Document extract:
System-level architectural decisions made before any RTL code has been written have a much larger impact on overall system energy than RTL-level, gate-level, or circuit-level tweaks. The Xenergy tool from Tensilica estimates energy for a processor subsystem (processor, caches, local memories) based on the application code that will run on that subsystem. Designers can thus tune the software and optimize their Xtensa configurable processors and the associated memory subsystems for energy.

A focus on total energy consumption is key. Too often, designers will focus merely on the mW/MHz power figure for processor core logic, but ignore the total energy consumption per unit of workload. An increase in power-per-clock of 20%, for example, might be offset by a 3X speedup in application execution. The mW/MHz number increases 20%, but total energy consumption is actually reduced by 60%.

Sometimes applications can be sped up by increasing accesses to local memories. While performance on the processor increases, total energy usage can increase significantly since memory accesses dissipate more energy than processor activity. The Xenergy tool can help the designer make informed trade-offs between performance and energy consumption.

Main Text:

Power has become a first-order concern, right next to performance and area, for SOC designers, whether they are designing for portable mobile devices or for networking boxes. Optimizing for energy at an application and system level has the potential to improve energy efficiency by an order of magnitude, compared to lower levels of abstraction (RTL and lower) where the best case improvements are 2x. Additionally, by iterating early in the design cycle, SOC designers can save months of time-consuming power optimizations much later in the design cycle to meet energy goals.

Several low-power EDA design methodologies target clock gating, voltage and frequency reduction, gate sizing and logic optimization, leakage reduction techniques, and low-power libraries and technology processes. In contrast, system-level architectural decisions such as the number and size of local (tightly coupled) memories and caches, or data flow interconnects for streaming data sources, have a much large impact on overall system energy. Whereas, a lot of emphasis has been placed on guiding a SOC designer towards a performance and/or area optimized architecture while making system choices such as memory subsystem design (banked memories versus a single large memory), interconnect (single bus versus a hierarchy of buses versus point-to-point interconnects), caches, etc., little has been done to guide them towards an energy-efficient solution.

Tensilica’s Xenergy tool addresses this need by providing SOC designers with an early estimate of energy of the processor subsystem. The Xenergy tool estimates energy for a Tensilica processor subsystem (processor, caches, local memories) based on the application code that will run on that subsystem. Energy estimates take minutes versus hours or days for RTL-based power analysis. Using this data, an SOC architect can optimize Xtensa processors and software applications for energy.

Records provided:

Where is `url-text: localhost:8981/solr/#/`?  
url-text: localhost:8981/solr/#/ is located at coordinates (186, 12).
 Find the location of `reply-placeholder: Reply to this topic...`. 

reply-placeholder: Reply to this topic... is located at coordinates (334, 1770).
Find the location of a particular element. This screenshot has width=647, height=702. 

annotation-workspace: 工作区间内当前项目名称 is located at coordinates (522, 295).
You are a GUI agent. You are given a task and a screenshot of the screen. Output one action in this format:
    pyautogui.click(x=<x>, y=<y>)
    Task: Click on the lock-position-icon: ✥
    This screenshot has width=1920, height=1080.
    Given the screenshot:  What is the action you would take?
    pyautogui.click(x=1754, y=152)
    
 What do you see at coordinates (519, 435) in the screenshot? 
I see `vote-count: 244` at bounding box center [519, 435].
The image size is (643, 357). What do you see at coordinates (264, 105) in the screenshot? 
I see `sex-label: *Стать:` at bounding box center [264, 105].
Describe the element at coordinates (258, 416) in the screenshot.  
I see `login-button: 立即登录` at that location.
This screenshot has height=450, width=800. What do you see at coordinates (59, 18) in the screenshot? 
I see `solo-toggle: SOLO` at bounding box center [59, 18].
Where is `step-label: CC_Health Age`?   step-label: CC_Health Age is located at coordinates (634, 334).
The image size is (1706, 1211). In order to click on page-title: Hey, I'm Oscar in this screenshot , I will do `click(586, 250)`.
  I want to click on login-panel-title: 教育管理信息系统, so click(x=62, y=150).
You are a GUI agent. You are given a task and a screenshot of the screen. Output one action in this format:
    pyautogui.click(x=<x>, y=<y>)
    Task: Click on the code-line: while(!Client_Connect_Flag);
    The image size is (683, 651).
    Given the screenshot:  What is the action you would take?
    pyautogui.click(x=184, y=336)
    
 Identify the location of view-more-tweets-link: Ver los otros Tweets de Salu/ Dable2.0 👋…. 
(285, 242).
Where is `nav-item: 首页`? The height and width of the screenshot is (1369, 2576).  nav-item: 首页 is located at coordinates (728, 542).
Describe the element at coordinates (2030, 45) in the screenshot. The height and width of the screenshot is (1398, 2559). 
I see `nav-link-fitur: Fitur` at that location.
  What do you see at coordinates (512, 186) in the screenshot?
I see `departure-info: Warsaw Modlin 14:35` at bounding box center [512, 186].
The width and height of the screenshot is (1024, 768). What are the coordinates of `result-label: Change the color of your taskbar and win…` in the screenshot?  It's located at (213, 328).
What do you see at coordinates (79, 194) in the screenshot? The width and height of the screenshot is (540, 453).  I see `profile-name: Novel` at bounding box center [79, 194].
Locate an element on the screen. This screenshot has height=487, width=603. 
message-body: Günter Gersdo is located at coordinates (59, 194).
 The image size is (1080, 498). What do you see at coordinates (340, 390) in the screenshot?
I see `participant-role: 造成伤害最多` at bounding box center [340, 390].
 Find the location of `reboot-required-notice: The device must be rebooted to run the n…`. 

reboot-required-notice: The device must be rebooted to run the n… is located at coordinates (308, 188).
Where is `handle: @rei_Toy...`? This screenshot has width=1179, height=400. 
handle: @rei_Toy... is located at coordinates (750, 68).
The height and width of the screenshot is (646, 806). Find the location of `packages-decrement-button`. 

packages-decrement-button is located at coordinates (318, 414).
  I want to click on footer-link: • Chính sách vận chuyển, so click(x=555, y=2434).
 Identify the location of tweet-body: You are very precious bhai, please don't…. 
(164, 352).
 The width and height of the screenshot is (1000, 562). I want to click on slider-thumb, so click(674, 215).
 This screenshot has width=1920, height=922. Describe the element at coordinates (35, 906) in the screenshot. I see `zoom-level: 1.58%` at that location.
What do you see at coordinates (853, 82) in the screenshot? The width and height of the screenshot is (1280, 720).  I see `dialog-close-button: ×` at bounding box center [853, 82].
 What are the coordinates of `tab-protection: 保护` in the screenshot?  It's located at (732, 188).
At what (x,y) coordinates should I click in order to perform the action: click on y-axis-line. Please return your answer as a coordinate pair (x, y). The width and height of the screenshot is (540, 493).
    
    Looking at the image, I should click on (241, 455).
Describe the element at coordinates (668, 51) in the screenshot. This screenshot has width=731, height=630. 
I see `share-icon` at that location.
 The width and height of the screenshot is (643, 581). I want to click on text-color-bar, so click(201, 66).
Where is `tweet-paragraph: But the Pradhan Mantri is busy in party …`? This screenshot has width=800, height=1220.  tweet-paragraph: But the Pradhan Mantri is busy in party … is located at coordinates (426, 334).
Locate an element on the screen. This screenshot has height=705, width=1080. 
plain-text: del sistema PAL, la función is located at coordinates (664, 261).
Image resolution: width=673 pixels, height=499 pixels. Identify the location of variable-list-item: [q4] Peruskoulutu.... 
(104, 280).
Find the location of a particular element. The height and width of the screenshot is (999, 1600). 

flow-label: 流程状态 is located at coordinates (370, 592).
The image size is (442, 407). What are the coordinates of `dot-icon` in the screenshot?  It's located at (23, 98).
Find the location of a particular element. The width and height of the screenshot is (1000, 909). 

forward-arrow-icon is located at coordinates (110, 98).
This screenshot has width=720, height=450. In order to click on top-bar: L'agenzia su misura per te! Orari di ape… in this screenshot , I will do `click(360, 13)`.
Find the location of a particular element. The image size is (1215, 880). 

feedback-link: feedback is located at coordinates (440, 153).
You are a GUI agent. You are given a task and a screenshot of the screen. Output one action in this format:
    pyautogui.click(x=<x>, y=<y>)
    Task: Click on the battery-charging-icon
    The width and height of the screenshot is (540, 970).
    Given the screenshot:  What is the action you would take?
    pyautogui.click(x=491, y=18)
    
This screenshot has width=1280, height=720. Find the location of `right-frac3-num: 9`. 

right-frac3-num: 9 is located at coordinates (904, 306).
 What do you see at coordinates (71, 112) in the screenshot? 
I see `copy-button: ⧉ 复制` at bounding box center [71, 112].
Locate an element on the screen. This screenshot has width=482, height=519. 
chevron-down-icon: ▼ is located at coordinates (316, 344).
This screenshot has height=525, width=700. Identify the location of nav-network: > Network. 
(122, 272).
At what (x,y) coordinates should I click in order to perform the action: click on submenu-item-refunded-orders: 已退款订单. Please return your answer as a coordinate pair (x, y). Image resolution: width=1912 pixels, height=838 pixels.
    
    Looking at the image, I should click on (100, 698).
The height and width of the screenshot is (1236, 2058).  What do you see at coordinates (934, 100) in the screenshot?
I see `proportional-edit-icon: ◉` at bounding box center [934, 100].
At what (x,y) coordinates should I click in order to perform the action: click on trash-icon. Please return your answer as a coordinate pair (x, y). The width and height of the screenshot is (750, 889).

What you will do:
(a) Reproduce everything in the Xenergy article above from "Tensilica’s Xenergy tool" down to "applications for energy.".
(b) Answer these questions using the Xenergy article:
(i) What is the best-case improvement in energy efficiency at RTL and lower levels of abstraction?
(ii) Which components make up the processor subsystem whose energy the Xenergy tool estimates?
(iii) How long do Xenergy energy estimates take, compared with RTL-based power analysis?

Solutions to the tasks:
(a)
Tensilica’s Xenergy tool addresses this need by providing SOC designers with an early estimate of energy of the processor subsystem. The Xenergy tool estimates energy for a Tensilica processor subsystem (processor, caches, local memories) based on the application code that will run on that subsystem. Energy estimates take minutes versus hours or days for RTL-based power analysis. Using this data, an SOC architect can optimize Xtensa processors and software applications for energy.

(b)
(i) 2x.
(ii) The processor, caches, and local memories.
(iii) Xenergy estimates take minutes, while RTL-based power analysis takes hours or days.